▶ **WORK ITEM**
Give back exactly the lines of the entries below from the line with "Site Map (1891, 1393)" to the line with "aqui (61, 1828)", inclusive, and only those.

[Dataset entries]
((
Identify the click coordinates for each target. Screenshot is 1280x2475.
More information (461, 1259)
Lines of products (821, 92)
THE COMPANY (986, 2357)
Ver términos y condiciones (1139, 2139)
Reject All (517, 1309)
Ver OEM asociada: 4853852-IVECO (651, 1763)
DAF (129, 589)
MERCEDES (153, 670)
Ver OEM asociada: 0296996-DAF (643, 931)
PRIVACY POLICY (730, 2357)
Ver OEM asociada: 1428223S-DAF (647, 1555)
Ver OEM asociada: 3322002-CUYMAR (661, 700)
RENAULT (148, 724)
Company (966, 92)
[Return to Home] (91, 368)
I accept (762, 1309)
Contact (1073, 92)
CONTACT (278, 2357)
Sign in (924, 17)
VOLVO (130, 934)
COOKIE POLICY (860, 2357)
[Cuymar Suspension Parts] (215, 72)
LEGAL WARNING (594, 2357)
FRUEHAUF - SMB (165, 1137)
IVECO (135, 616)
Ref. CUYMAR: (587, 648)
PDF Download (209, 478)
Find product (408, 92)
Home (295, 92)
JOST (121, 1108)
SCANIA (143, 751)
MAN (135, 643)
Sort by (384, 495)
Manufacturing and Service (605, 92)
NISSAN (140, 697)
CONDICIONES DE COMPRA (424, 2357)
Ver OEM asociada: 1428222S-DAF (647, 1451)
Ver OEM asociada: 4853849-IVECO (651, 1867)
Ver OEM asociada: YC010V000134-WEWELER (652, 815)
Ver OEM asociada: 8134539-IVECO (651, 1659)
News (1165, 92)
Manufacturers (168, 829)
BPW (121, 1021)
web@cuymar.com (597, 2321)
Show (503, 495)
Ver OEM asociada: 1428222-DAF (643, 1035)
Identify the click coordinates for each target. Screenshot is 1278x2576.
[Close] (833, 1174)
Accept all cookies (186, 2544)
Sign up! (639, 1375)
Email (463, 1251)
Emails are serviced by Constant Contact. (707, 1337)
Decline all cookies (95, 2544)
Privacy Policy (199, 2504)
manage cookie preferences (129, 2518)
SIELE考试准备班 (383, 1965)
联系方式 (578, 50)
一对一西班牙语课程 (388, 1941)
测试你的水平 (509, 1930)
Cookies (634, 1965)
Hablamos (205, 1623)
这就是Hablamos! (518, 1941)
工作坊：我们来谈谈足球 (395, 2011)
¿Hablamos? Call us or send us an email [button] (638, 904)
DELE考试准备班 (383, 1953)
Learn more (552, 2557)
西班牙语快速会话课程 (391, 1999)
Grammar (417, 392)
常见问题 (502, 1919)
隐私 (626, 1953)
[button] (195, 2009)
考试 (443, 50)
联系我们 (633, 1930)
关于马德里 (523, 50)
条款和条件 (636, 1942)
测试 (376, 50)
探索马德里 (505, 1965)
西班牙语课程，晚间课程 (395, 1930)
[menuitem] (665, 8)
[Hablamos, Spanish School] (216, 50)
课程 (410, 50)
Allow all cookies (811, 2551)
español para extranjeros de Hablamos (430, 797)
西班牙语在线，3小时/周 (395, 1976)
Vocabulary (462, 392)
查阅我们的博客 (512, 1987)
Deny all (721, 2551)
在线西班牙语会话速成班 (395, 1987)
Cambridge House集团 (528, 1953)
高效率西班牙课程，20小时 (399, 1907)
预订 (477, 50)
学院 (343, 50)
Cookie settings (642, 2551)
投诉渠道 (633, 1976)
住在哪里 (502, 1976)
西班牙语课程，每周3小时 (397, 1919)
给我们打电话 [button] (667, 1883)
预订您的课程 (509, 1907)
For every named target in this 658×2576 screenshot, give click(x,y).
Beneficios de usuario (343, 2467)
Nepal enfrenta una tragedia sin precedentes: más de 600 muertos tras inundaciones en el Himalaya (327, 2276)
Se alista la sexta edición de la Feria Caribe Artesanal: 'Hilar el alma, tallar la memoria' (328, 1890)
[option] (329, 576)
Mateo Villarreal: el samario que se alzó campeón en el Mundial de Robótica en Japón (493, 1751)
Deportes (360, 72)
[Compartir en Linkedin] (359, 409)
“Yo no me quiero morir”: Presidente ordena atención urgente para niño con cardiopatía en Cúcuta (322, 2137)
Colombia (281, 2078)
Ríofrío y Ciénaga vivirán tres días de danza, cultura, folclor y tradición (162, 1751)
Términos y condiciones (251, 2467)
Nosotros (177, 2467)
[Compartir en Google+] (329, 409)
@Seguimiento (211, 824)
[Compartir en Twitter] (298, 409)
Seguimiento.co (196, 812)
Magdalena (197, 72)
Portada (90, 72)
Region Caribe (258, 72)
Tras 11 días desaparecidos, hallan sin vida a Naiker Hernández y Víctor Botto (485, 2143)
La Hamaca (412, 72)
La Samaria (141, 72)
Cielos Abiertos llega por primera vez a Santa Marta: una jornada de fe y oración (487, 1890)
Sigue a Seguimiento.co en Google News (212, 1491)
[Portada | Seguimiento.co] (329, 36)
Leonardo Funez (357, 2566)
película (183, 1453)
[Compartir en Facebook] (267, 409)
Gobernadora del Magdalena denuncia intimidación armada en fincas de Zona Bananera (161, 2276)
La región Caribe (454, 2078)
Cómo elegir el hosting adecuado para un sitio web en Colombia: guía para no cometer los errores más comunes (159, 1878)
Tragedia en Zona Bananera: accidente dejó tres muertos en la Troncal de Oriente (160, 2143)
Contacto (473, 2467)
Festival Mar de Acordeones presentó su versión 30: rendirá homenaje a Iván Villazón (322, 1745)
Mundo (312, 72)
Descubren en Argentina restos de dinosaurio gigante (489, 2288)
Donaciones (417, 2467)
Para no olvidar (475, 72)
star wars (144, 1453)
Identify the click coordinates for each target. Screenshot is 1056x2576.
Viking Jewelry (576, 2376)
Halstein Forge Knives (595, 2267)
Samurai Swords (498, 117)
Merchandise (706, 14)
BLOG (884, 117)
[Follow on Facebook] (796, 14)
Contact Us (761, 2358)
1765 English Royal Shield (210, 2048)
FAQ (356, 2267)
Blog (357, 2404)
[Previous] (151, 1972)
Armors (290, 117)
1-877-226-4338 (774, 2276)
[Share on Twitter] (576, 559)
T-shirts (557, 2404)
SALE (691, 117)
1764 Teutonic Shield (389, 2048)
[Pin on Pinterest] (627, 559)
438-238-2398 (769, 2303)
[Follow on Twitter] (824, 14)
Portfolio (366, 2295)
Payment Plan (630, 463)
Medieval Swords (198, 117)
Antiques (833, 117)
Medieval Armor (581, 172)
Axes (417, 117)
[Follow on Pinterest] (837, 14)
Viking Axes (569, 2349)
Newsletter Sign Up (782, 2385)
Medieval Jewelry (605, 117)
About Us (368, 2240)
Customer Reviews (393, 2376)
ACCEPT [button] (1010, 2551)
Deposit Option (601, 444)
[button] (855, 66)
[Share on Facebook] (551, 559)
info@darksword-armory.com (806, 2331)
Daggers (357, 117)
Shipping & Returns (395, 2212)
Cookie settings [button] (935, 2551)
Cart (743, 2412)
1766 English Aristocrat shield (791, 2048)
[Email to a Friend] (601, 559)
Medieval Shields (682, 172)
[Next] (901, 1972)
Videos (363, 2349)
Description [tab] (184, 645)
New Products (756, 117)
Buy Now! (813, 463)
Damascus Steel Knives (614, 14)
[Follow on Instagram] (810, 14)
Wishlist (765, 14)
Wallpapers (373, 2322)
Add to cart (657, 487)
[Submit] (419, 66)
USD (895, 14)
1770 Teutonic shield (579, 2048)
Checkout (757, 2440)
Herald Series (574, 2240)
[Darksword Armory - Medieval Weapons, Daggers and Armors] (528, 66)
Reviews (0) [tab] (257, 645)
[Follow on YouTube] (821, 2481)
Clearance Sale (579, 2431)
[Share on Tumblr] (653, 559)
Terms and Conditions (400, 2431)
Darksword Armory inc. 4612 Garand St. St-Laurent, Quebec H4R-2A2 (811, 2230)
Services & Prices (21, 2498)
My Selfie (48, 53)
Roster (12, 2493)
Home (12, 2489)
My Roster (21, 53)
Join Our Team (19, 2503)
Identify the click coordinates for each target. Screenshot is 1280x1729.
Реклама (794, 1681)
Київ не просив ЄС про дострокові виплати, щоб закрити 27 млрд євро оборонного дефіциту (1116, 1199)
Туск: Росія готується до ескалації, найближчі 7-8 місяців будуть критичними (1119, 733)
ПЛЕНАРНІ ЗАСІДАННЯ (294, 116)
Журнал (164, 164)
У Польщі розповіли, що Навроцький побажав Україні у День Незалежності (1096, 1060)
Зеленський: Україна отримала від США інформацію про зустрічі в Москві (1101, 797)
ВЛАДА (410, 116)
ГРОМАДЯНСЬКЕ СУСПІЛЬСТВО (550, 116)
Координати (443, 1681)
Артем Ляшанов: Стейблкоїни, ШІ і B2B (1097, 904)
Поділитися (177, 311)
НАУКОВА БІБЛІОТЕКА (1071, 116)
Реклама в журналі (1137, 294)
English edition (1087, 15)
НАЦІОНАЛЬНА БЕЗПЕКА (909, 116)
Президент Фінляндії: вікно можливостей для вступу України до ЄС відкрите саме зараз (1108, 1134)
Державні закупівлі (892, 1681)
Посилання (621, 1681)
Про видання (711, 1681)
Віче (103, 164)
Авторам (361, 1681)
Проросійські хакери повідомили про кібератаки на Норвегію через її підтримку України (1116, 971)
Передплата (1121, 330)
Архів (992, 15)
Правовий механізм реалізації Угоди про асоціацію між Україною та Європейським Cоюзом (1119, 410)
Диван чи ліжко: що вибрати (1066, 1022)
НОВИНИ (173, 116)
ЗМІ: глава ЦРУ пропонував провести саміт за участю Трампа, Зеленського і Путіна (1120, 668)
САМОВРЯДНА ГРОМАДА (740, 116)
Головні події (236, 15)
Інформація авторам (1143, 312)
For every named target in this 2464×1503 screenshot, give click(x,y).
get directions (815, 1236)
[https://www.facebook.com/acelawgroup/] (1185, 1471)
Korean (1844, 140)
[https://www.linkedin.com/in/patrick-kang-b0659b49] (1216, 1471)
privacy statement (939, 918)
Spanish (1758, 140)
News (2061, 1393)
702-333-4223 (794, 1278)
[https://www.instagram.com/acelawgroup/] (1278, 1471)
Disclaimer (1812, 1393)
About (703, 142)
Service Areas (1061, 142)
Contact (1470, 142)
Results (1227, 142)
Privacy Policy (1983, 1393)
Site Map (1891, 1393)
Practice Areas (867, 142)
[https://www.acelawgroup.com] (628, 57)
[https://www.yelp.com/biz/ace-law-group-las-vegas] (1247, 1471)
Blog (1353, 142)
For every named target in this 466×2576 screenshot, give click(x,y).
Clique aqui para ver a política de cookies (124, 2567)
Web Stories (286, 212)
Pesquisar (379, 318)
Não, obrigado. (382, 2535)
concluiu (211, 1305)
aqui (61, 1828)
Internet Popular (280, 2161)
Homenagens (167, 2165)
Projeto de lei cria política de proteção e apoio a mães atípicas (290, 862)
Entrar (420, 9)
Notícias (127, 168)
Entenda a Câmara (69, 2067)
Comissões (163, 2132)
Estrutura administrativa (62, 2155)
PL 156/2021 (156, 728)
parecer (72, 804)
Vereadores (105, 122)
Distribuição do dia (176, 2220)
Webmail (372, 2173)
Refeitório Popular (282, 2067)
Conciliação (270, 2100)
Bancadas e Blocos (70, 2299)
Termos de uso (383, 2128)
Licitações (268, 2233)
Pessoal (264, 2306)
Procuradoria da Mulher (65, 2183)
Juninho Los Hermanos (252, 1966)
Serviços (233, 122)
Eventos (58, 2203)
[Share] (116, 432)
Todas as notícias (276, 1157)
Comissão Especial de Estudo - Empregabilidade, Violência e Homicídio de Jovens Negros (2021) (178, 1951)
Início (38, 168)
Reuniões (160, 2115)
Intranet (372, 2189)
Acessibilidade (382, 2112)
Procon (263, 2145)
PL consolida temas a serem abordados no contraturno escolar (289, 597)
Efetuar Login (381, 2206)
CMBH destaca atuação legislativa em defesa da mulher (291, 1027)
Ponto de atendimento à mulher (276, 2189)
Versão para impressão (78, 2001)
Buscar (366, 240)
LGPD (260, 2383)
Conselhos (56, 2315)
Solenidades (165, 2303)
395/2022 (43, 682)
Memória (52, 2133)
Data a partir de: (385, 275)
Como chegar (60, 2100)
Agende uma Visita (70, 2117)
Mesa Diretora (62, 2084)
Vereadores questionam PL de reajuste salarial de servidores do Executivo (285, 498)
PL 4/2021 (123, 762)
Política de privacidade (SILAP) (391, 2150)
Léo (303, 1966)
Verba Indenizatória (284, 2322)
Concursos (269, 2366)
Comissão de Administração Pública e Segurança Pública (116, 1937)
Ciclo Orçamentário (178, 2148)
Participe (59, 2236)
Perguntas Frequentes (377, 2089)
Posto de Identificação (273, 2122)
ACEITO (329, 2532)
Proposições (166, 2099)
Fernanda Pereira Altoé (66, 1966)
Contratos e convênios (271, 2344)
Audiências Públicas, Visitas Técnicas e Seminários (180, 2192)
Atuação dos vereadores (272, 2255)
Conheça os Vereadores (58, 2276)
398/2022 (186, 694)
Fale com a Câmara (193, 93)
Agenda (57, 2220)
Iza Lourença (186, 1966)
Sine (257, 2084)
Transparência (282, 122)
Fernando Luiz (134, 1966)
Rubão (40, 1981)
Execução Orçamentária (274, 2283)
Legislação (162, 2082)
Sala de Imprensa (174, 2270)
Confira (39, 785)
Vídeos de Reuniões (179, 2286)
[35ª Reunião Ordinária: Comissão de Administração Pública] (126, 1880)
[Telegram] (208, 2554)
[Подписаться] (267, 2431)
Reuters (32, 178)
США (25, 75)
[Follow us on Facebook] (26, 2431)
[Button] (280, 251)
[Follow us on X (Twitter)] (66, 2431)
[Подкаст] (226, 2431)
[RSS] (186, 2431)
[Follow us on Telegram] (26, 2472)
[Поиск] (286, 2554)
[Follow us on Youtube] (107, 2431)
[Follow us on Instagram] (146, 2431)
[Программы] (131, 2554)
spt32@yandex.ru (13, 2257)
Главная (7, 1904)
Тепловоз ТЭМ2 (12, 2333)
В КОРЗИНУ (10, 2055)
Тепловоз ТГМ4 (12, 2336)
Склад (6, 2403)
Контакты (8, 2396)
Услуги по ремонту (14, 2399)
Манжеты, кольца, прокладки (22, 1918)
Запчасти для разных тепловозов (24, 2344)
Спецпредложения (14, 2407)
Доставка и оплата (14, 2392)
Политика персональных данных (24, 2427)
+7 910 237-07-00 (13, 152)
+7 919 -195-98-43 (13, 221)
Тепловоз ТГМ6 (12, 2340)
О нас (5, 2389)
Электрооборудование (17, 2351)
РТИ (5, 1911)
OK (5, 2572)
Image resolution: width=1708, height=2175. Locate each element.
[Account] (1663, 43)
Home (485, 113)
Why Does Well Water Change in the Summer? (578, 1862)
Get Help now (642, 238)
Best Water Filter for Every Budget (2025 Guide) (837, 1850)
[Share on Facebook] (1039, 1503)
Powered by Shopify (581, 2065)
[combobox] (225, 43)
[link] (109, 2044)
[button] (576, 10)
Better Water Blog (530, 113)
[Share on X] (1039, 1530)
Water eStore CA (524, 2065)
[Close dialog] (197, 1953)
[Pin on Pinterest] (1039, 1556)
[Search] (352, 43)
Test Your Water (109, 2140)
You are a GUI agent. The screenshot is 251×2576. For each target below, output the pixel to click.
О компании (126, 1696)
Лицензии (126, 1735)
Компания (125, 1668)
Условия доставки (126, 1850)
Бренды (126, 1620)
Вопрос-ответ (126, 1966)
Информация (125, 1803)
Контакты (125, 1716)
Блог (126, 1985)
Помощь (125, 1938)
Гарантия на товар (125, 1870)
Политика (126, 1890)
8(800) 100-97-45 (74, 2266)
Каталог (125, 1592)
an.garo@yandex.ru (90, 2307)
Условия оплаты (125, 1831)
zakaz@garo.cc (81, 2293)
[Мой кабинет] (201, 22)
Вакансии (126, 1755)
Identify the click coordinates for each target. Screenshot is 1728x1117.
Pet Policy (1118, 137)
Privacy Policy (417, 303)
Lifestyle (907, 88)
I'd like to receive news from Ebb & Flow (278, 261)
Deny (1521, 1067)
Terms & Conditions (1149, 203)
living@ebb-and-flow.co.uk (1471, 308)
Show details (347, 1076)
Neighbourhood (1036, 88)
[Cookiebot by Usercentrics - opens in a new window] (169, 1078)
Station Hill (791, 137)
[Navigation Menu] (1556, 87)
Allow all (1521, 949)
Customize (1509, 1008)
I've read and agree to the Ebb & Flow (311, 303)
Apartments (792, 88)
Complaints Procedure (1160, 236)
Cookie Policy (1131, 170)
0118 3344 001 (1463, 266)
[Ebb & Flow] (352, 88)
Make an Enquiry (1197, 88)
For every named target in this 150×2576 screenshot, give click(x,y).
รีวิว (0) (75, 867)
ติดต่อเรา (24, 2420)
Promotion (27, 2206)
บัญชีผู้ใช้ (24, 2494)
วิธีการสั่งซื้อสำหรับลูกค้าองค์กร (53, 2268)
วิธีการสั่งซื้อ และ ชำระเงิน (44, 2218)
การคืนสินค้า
))
▶ **REPLY**
Site Map (1891, 1393)
Practice Areas (867, 142)
[https://www.acelawgroup.com] (628, 57)
[https://www.yelp.com/biz/ace-law-group-las-vegas] (1247, 1471)
Blog (1353, 142)
For every named target in this 466×2576 screenshot, give click(x,y).
Clique aqui para ver a política de cookies (124, 2567)
Web Stories (286, 212)
Pesquisar (379, 318)
Não, obrigado. (382, 2535)
concluiu (211, 1305)
aqui (61, 1828)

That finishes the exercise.